阅读节选.
请问田野老师,计算woe的时候,总是提示argument of type 'int' is not iterable

'''问题,运行以下代码,总是提示argument of type 'int' is not iterable'''

#函数:计算WOE和IV        
#df: 包含要素和目标的数据框架;col: 需要计算WOE和iv的特征,通常是分类变量
def CalcWOE(df, col, target):
    total = df.groupby([col])[target].count()
    total = pd.DataFrame({'total': total})
    bad = df.groupby([col])[target].sum()
    bad = pd.DataFrame({'bad': bad})
    regroup = total.merge(bad, left_index=True, right_index=True, how='left')
    regroup.reset_index(level=0, inplace=True)
    N = sum(regroup['total'])
    B = sum(regroup['bad'])
    regroup['good'] = regroup['total'] - regroup['bad']
    G = N - B
    regroup['bad_pcnt'] = regroup['bad'].map(lambda x: x*1.0/B)
    regroup['good_pcnt'] = regroup['good'].map(lambda x: x * 1.0 / G)
    regroup['WOE'] = regroup.apply(lambda x: np.log(x.good_pcnt*1.0/x.bad_pcnt),axis = 1)
    WOE_dict = regroup[[col,'WOE']].set_index(col).to_dict(orient='index')
    for k, v in WOE_dict.items():
        WOE_dict[k] = v['WOE']
    IV = regroup.apply(lambda x: (x.good_pcnt-x.bad_pcnt)*np.log(x.good_pcnt*1.0/x.bad_pcnt),axis = 1)

任务要求.
(1) 请从“#函数:计算WOE和IV”到“left_index=True, right_index=True, how='left')”,原样抄写这篇关于计算WOE的帖子中的相应部分。
(2) 接着这篇关于计算WOE的帖子往下写,从最后一行之后开始续写。

来自数据源的资料:

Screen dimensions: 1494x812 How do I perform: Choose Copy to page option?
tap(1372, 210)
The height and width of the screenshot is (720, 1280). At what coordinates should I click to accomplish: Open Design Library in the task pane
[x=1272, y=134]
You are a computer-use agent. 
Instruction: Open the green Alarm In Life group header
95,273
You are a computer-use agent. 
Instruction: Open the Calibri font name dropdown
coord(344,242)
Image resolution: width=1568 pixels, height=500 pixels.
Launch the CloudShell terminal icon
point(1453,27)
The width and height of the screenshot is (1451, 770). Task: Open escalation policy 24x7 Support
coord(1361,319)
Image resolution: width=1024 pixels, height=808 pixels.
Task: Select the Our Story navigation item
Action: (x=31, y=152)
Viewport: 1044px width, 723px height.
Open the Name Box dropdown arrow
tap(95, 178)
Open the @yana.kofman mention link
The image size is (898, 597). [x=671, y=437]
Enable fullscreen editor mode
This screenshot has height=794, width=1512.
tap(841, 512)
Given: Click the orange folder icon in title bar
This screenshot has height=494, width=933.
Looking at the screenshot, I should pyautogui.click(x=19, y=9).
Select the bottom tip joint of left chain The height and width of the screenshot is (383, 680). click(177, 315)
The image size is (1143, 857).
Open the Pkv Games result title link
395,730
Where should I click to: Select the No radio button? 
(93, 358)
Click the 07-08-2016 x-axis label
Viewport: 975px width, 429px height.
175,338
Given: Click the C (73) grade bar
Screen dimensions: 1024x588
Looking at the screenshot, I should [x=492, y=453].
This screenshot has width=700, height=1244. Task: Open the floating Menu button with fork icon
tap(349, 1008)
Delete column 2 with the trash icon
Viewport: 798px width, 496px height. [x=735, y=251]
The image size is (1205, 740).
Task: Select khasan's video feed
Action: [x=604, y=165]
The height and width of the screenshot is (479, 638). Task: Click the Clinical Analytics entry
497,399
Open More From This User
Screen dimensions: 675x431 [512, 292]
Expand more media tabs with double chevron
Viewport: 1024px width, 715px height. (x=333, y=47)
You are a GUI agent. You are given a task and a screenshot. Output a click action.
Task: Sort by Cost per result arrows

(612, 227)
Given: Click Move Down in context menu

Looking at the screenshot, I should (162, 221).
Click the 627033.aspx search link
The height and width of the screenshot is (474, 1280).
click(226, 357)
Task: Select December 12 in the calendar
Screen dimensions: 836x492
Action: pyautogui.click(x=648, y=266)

参考答案.
(1)
#函数:计算WOE和IV        
#df: 包含要素和目标的数据框架;col: 需要计算WOE和iv的特征,通常是分类变量
def CalcWOE(df, col, target):
    total = df.groupby([col])[target].count()
    total = pd.DataFrame({'total': total})
    bad = df.groupby([col])[target].sum()
    bad = pd.DataFrame({'bad': bad})
    regroup = total.merge(bad, left_index=True, right_index=True, how='left')

(2)
    IV = sum(IV)
    return {"WOE": WOE_dict, 'IV':IV}


#df: 包含特征和目标的数据框架;col: 需要用bad rate编码的特征,通常是分类变量    
def BadRateEncoding(df, col, target):
    total = df.groupby([col])[target].count()
    total = pd.DataFrame({'total': total})
    bad = df.groupby([col])[target].sum()
    bad = pd.DataFrame({'bad': bad})
    regroup = total.merge(bad, left_index=True, right_index=True, how='left')
    regroup.reset_index(level=0, inplace=True)
    regroup['bad_rate'] = regroup.apply(lambda x: x.bad*1.0/x.total,axis = 1)
    br_dict = regroup[[col,'bad_rate']].set_index([col]).to_dict(orient='index')
    for k, v in br_dict.items():
        br_dict[k] = v['bad_rate']
    badRateEnconding = df[col].map(lambda x: br_dict[x])
    return {'encoding':badRateEnconding, 'br_rate':br_dict}



#函数:计算WOE和IV。如果我们发现任何类别为0,那么我们将这些类别与具有最小非零差错率的类别组合起来
#df: 数据集;col: 需要计算WOE和iv的特征,通常是分类变量
def MergeBad0(df,col,target):
    total = df.groupby([col])[target].count()
    total = pd.DataFrame({'total': total})
    bad = df.groupby([col])[target].sum()
    bad = pd.DataFrame({'bad': bad})
    regroup = total.merge(bad, left_index=True, right_index=True, how='left')
    regroup.reset_index(level=0, inplace=True)
    regroup['bad_rate'] = regroup.apply(lambda x: x.bad*1.0/x.total,axis = 1)
    regroup = regroup.sort_values(by = 'bad_rate')
    col_regroup = [[i] for i in regroup[col]]
    for i in range(regroup.shape[0]):
        col_regroup[1] = col_regroup[0] + col_regroup[1]
        col_regroup.pop(0)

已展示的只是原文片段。